The Versatile Cabbage

This is the month where cabbage affectionados will be going wild. St. Paddy's Day is coming and the veggie will be presented a variety of ways. The thing is that cabbage shouldn't be reserved for Ireland's big day. its's a good enough vegetable to be eaten all year round.

The cabbage is part of the Brassacae family ( the same family that give you Brussels Sprouts) and is a cousin to the turnip.The name derives from the Norman Picard word for swollen head, caboche . it was eaten in Europe for centuries , long before two other staples, potaotes and tomatoes, came imported from the New World. It is one of the best sources of Vitamin C in the winter months (probably why it was a staple in so many homes ).
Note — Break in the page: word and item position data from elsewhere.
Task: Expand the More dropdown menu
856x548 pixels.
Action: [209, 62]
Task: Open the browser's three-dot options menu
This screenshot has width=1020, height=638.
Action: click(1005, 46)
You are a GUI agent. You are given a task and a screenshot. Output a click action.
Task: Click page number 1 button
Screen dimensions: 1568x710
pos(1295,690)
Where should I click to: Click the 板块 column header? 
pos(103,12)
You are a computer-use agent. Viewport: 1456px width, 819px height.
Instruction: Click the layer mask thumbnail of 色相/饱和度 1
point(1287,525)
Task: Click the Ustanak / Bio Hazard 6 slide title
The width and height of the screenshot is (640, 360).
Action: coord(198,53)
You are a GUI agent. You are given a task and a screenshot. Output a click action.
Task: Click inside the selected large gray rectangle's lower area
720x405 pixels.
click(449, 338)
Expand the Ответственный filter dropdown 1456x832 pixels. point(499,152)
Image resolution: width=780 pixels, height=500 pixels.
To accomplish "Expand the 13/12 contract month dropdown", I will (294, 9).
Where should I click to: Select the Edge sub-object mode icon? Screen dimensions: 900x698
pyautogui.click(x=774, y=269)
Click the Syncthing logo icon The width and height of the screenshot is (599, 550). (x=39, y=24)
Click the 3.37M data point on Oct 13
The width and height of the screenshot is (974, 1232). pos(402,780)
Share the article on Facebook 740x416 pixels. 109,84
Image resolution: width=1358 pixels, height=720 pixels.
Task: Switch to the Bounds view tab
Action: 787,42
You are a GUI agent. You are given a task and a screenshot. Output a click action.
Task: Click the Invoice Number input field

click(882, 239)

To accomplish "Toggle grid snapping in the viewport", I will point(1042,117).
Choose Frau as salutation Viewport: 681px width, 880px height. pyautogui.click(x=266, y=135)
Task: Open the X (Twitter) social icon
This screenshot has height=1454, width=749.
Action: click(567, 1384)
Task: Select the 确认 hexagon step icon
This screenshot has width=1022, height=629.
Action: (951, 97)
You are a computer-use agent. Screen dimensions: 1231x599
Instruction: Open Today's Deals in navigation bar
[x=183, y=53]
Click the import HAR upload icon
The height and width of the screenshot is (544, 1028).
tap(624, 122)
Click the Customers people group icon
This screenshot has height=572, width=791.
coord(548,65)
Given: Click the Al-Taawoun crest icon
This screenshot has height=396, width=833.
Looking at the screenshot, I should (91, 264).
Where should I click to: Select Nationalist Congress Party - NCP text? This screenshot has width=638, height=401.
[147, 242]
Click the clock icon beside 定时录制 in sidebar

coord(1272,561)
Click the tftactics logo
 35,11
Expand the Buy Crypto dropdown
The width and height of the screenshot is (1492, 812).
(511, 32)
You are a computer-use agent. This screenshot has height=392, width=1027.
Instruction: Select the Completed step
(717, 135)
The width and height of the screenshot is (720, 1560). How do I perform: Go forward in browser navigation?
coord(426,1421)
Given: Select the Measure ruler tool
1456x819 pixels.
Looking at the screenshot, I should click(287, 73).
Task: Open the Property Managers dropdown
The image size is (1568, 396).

What todo with cabbage. Most European cultures stuff it. My Piedmontese relatives make pas coi, (loosely transplated "not fish"' in dialect) This is where you take the leaves , them with uncooked polenta and then fry, The rolls are then married in a pickling of salvia and vinegar in the fridge overnight. My Swabian German cousins make the ubiquitous sauerkraut with them. You can do this but you can also make a raw cabbage salad with carrots and sweet vinaigrette dressing. Cabbage is also good in soup and there's even the cabbage soup diet where the soup is one of the main things you eat.

Don't save cabbage just for St Paddy's Day. have it al lyear round in soups or stuffed or even as a tangy salad. Use this versatile vegetable as often as you like.